The reason I am not transfering to the one I am currently contributing to is because I am currently with a broker with American funds and I do not want to buy that much with a 5% front end load. The load fee alone would be 3,200.00 I am sure my broker would love that though! I am going to transfer this into a new 403b since the one I am closing is a fee laden annuity. (Luckily I have no surrender fees since I have been with them for 15 years). Once that is settled, I may stop with my current broker and continue with the index funds at Fidelity. I am sold on that based on all the data I have run on the effects of fees over the long term. I have never gotten any advice that was worth as much as what I have learned on my own and through sites like this one and individuals who have nothing to gain except to help educate others who have gone down more costly roads. I have no real need to pay an advisor for what I can do myself. And frankly I find this interesting and don't mind doing the work and research.

I am sorry if I was not clear on why I did not want to put it with my current plan.
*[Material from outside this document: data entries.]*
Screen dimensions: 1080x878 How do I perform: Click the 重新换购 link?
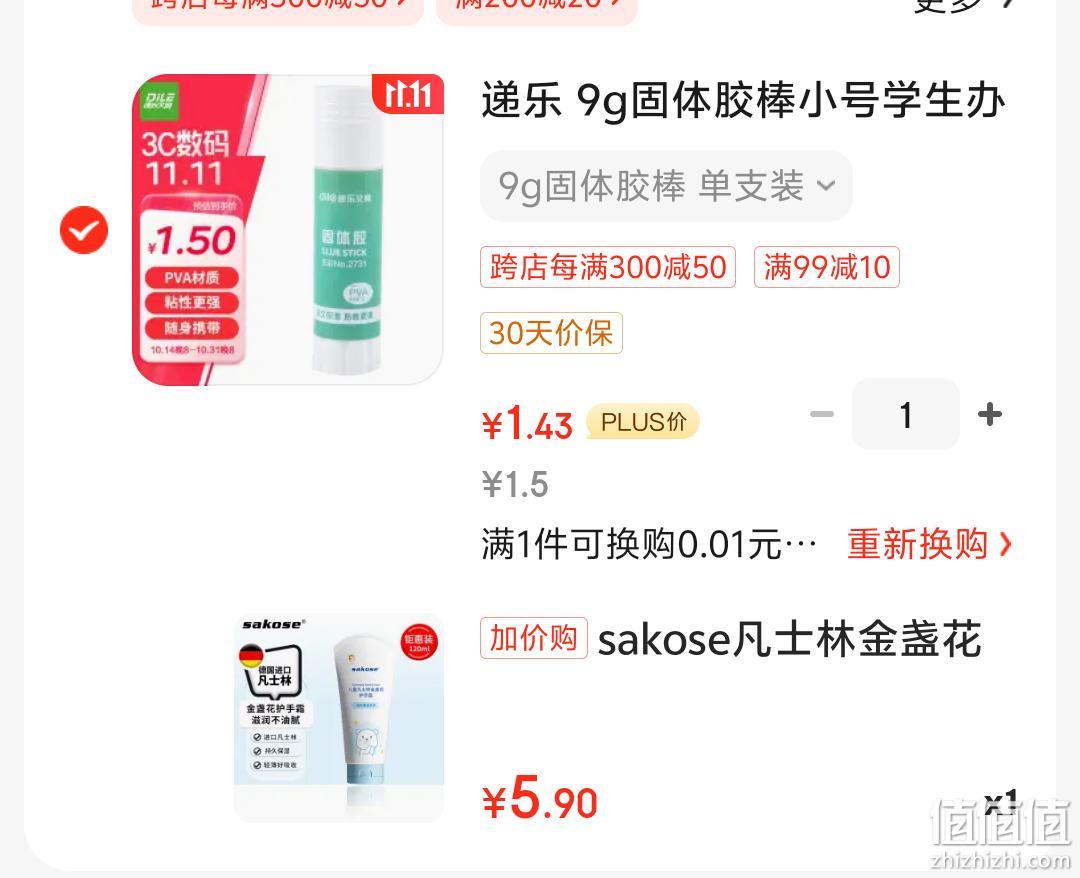coord(917,544)
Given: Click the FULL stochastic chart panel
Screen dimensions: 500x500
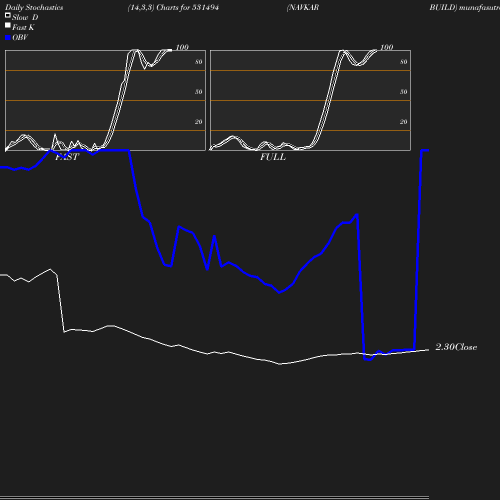Looking at the screenshot, I should [310, 100].
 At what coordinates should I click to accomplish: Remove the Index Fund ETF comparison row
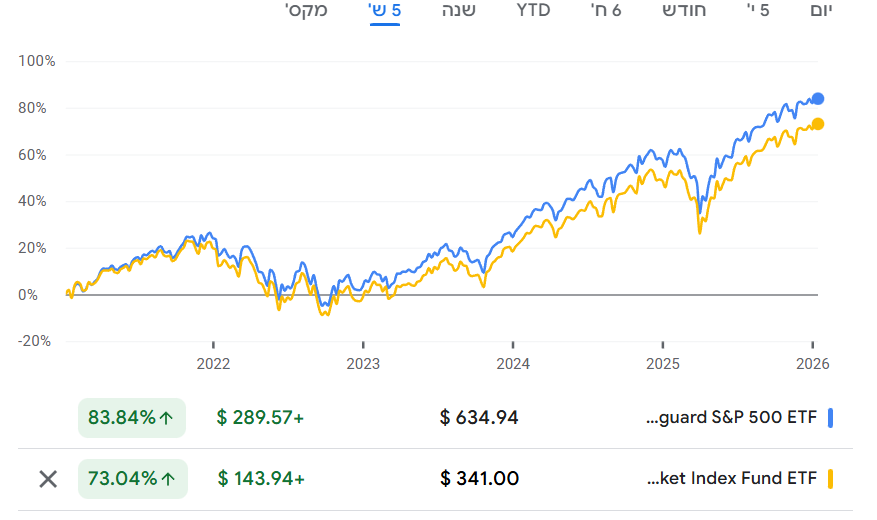click(x=47, y=478)
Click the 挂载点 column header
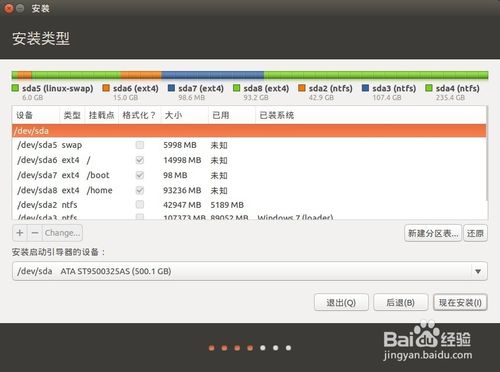The image size is (500, 372). 102,115
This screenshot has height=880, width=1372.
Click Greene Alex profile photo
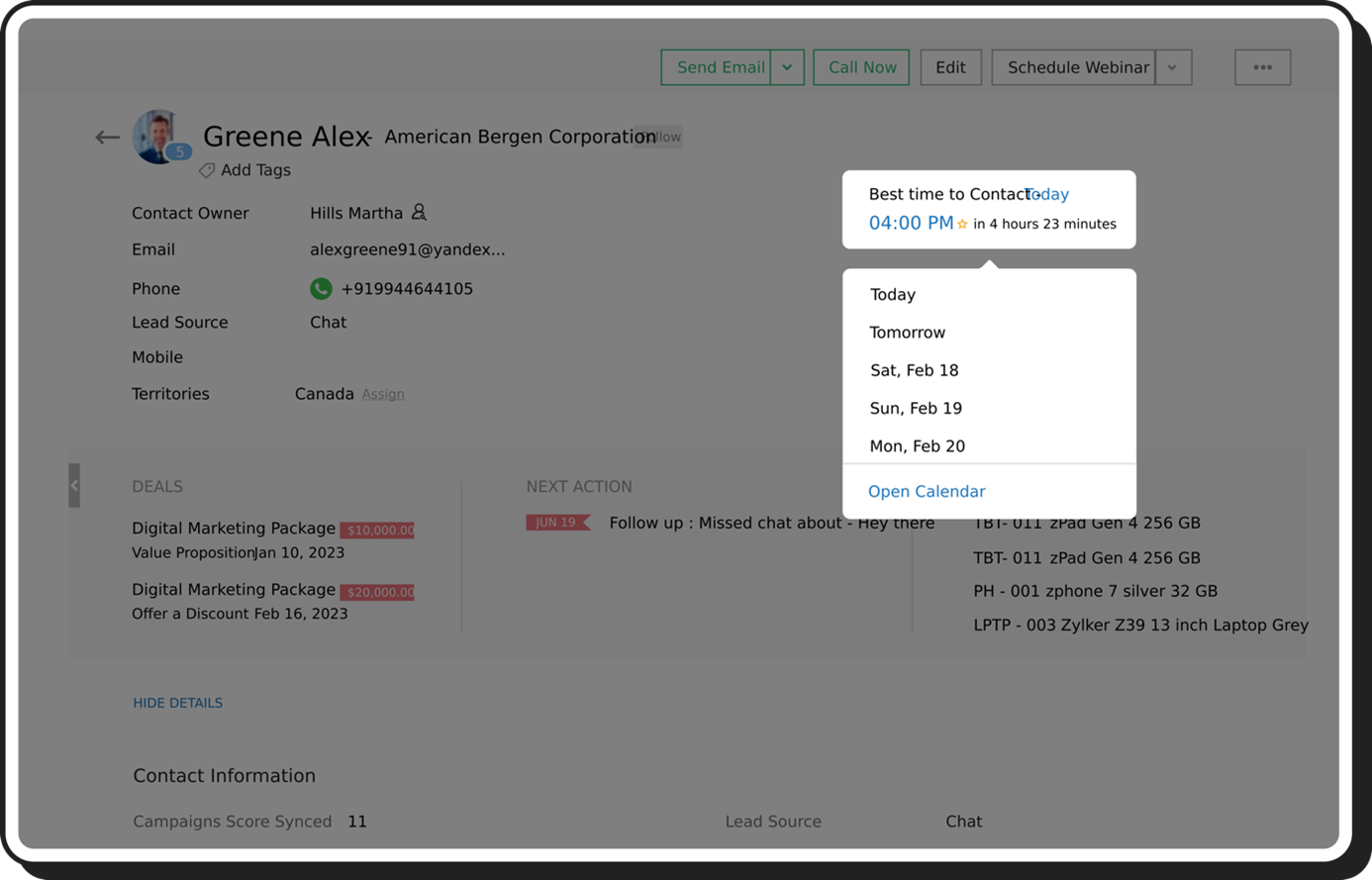pyautogui.click(x=157, y=135)
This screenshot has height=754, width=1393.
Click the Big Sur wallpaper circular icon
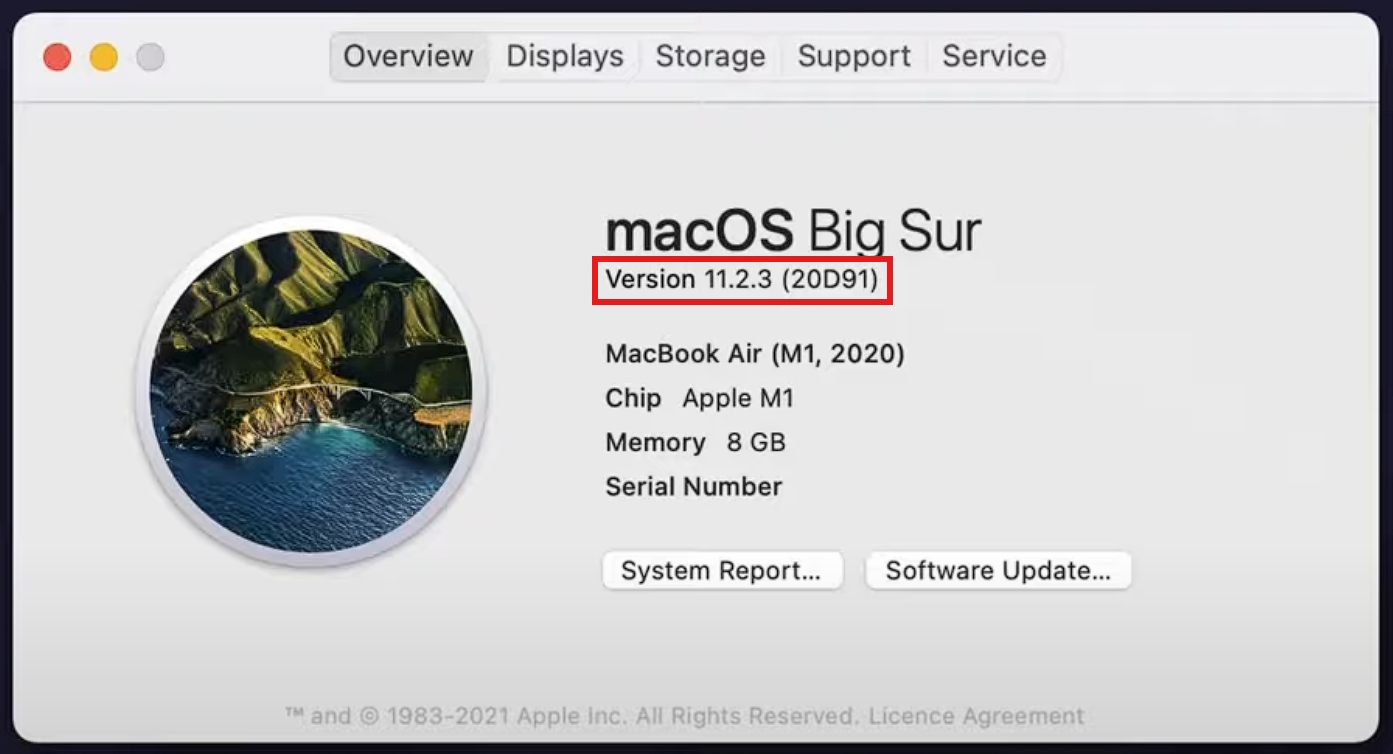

Now I am going to call and get it done right. There is a website at www.fidelityatwork.com and it has the nonprofits/schools. It is a different department and phone number I discovered. I knew this didn't sound right to me. So beware if you are an educator that you go through the right department to get the correct account set up for your express purpose. I now have to cancel the 401k and start a new application. No problem, though. I am just glad it had not been funded yet.